A judge in New Jersey recently ruled that a pregnant mom controls who enters her child's delivery room.  When a mother wanted to exclude the father of the child from the hospital delivery room she sued to make him stay out.  The court reasoned that to keep abortion legal, the right to control the delivery room was part of the absolute right a woman has in the choice to deliver a child she carries.   

The ABA Journal Weekly covered the story on their "Access to Justice Hackathon" page at http://www.abajournal.com/news/article/pregnant_mom_who_doesnt_want_dad_in_the_delivery_room_makes_the_rules_judge/?utm_source=maestro&utm_medium=email&utm_campaign=weekly_email.  Seeming more like a reality television show than a court case, Judge Richard Posner called the judicial brief accompanying the action "gaunt" and "pathetic."   

The rights reserved for women only in Roe v. Wade more than 40 years ago have worked to drive a wedge in parenting that now can almost completely remove a father from a child's life.  You can read about these effects that the abortion decision has on family law at  http://papers.ssrn.com/sol3/papers.cfm?abstract_id=2441274. That article examines whether, how, and why some major changes in the family are related to Roe, beginning with a discussion of changes to the parent-child relationship investigating the regulation of parenting rights, duties, and choices, and the liberty interests of children to receive loving and valued parenting. 

Also worthy of consideration are the changes in marriage since Roe.  An examination of marriage rights and privileges, focusing on how spousal roles are different than they were prior to Roe, leads to a discussion of how the abortion right has affected relationships between members within a household, sexuality regulation, and judicial decision-making in family law generally.
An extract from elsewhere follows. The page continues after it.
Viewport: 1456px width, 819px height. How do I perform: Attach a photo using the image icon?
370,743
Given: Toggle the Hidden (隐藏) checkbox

Read more about the effect of abortion on romance at http://papers.ssrn.com/sol3/papers.cfm?abstract_id=2441274.

The abortion right has opened up sex selection abortion possibilities (see http://papers.ssrn.com/sol3/papers.cfm?abstract_id=2215844, and http://papers.ssrn.com/sol3/papers.cfm?abstract_id=2109680), and essentially amounted to a rise and fall in women's rights (see http://papers.ssrn.com/sol3/papers.cfm?abstract_id=2007200), and a proliferation of drugs that pharmacists often must dispense which terminate babies and harm women and girls who use them (http://papers.ssrn.com/sol3/papers.cfm?abstract_id=2070860).  The abortion right has even had an effect on the happiness of women (see http://papers.ssrn.com/sol3/papers.cfm?abstract_id=2001387).
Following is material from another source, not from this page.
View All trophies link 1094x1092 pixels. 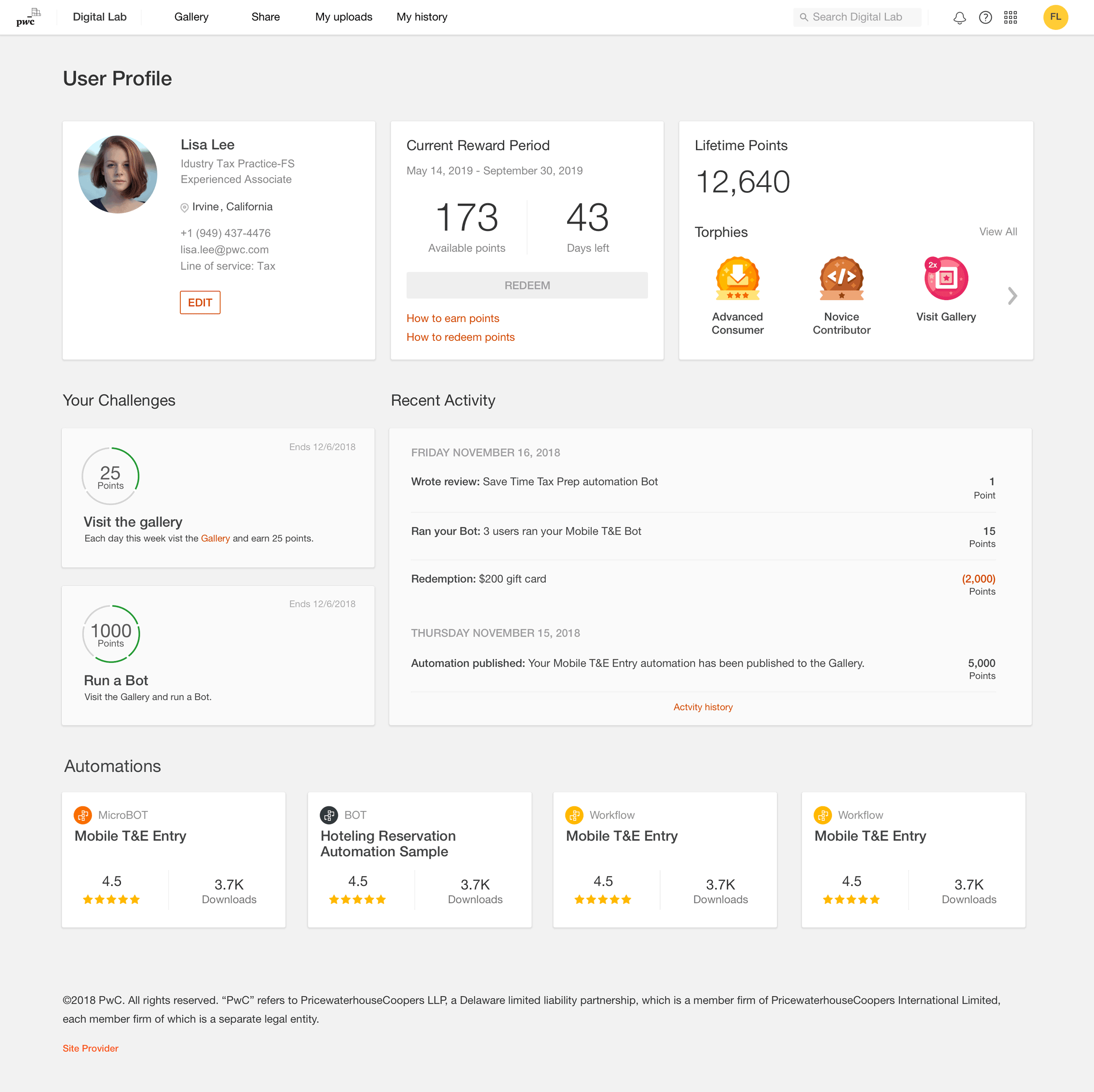pos(998,231)
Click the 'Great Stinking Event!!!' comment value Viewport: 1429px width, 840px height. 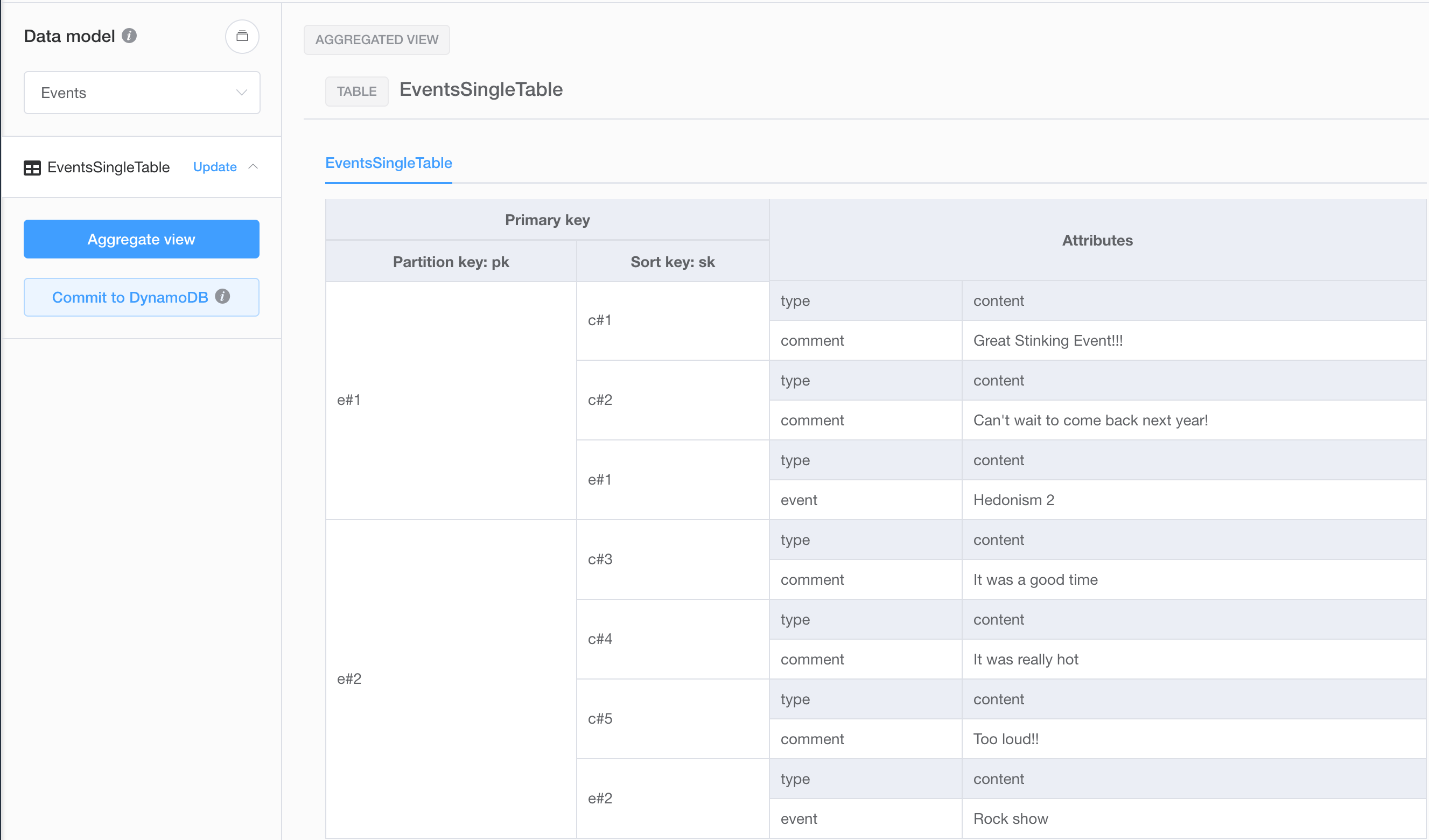click(1047, 341)
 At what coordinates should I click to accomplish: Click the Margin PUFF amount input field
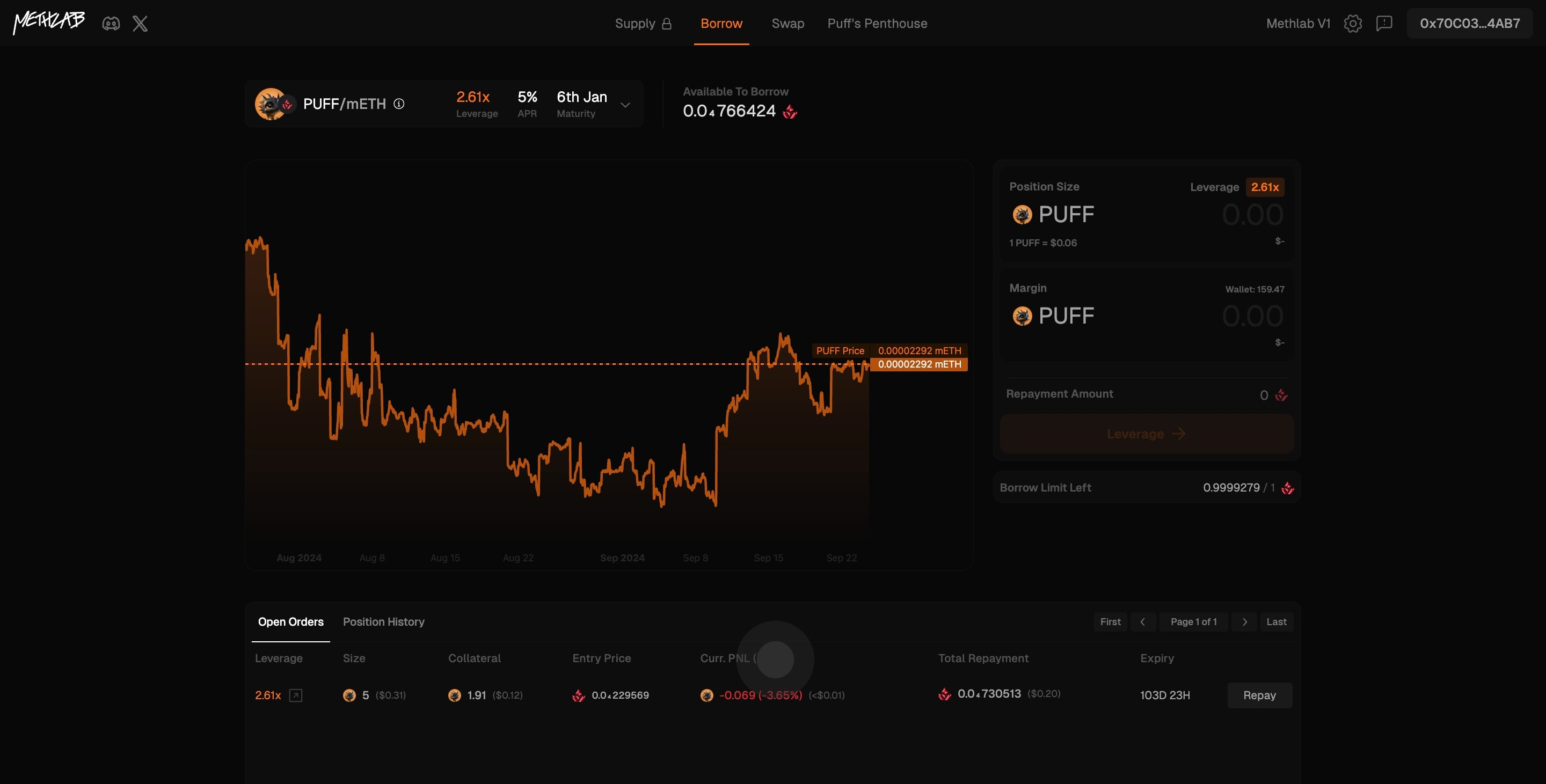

Those desiring life protection for unborn children and their mothers can work toward greater civility in the debate (see http://papers.ssrn.com/sol3/papers.cfm?abstract_id=1957188) and family law instructors can be a catalyst to reopen the life debate (see http://papers.ssrn.com/sol3/papers.cfm?abstract_id=2201231).  The effects the abortion right has had on family law (see http://papers.ssrn.com/sol3/papers.cfmabstract_id=2441274), however, are hard to understate.

In light of the New Jersey decision, delivery of a newborn baby may now mirror abortion rights more than the needs of a child and the rights of a family unit to be there for that child.